◆ **Problem to work on**
Among the lines below, tally those that contain "header" and respond with the total only.

◆ **Items from a data source**

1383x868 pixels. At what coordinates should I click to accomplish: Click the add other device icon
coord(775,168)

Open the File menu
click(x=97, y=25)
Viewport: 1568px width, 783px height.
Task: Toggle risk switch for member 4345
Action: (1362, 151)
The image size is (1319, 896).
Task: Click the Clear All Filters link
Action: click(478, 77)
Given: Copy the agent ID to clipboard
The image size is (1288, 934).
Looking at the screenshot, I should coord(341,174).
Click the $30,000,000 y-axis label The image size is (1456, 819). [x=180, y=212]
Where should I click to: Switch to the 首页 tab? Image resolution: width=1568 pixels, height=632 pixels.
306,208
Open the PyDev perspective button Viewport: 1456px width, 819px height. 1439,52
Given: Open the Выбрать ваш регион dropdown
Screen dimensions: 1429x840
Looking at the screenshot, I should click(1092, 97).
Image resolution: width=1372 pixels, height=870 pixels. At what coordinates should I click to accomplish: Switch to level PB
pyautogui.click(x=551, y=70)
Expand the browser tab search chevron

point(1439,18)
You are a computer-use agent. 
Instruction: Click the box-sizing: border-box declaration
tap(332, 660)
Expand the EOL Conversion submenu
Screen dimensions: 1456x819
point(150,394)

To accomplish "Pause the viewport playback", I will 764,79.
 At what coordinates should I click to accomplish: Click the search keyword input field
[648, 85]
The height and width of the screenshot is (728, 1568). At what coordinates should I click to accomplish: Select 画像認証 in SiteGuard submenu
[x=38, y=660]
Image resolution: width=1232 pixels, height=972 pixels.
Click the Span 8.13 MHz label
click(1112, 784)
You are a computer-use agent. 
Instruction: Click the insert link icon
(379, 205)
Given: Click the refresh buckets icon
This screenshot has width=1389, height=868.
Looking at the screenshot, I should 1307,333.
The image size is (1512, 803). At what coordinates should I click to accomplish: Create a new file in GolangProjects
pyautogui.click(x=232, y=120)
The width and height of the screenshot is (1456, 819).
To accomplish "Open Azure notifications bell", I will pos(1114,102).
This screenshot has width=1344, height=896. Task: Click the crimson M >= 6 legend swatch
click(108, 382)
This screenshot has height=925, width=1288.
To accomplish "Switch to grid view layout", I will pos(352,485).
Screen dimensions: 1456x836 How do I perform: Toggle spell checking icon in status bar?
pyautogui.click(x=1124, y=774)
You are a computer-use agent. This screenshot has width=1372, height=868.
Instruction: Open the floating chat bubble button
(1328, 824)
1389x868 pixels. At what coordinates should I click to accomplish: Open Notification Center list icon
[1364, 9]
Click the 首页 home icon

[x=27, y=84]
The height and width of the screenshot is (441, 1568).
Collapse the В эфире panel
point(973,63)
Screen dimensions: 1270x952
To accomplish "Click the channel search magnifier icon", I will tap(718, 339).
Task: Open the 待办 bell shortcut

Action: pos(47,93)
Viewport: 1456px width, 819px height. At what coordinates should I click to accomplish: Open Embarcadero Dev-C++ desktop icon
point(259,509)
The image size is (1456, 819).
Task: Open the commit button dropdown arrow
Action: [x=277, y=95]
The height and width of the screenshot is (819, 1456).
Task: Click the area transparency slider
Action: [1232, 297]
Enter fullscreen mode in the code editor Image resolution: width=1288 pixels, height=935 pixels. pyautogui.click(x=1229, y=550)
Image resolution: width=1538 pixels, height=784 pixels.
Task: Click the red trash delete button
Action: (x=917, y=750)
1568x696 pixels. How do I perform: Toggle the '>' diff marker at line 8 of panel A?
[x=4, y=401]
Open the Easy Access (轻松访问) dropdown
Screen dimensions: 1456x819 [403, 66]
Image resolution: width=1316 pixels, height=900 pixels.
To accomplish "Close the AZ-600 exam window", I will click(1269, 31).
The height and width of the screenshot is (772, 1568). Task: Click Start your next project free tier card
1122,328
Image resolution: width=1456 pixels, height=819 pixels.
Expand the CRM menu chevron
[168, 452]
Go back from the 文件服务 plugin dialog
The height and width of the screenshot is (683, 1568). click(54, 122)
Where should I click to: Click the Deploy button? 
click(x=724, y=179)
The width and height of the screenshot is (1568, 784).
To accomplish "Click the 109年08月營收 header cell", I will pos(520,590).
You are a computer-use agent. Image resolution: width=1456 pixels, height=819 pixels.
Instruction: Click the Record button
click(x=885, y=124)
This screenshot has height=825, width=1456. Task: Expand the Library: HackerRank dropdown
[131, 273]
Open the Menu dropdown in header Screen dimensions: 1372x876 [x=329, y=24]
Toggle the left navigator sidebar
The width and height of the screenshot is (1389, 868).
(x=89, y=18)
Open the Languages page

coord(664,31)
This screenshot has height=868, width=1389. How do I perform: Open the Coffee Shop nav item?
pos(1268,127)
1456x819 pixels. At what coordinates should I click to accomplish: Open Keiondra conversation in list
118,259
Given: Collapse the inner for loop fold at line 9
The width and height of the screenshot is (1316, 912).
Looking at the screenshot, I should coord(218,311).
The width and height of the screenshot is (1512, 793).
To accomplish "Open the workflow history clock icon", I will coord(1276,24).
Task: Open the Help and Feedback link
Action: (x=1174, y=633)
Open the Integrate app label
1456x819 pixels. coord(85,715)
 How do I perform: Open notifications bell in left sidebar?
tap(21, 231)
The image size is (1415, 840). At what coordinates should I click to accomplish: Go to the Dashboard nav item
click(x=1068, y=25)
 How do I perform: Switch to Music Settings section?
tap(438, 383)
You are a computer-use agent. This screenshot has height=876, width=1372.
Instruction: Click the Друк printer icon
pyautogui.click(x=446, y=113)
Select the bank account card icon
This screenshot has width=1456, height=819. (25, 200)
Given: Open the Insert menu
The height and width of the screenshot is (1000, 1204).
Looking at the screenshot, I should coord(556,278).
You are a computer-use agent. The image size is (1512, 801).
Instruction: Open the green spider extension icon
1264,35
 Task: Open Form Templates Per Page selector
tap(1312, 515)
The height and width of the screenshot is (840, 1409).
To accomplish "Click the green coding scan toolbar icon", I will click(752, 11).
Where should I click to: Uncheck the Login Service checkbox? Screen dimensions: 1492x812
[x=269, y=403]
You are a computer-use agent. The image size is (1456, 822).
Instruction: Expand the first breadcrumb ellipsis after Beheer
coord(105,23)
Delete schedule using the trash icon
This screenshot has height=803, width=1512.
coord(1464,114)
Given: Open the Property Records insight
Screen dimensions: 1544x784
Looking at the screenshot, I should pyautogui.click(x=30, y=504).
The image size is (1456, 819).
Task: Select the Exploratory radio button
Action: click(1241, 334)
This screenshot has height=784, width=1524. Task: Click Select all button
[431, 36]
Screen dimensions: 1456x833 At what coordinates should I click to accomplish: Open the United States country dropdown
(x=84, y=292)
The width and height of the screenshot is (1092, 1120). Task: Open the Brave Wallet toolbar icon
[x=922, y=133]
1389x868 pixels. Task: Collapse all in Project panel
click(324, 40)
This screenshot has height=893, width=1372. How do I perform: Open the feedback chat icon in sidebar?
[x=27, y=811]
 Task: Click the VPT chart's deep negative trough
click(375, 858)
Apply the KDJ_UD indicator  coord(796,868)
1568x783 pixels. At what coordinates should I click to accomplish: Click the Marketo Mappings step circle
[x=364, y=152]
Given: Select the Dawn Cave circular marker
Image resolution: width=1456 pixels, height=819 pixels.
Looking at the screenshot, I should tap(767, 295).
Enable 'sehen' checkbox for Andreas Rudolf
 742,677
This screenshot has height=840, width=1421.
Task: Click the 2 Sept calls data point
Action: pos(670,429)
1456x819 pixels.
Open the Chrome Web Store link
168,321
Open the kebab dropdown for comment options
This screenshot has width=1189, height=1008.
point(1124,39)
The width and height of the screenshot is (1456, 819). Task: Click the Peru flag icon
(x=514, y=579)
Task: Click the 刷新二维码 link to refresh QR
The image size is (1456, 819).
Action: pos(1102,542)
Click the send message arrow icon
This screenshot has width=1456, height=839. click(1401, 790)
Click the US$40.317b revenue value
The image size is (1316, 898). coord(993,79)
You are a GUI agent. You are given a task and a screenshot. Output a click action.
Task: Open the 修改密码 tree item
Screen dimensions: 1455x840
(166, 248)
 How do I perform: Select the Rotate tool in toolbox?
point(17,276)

◆ **Output for this exercise**
2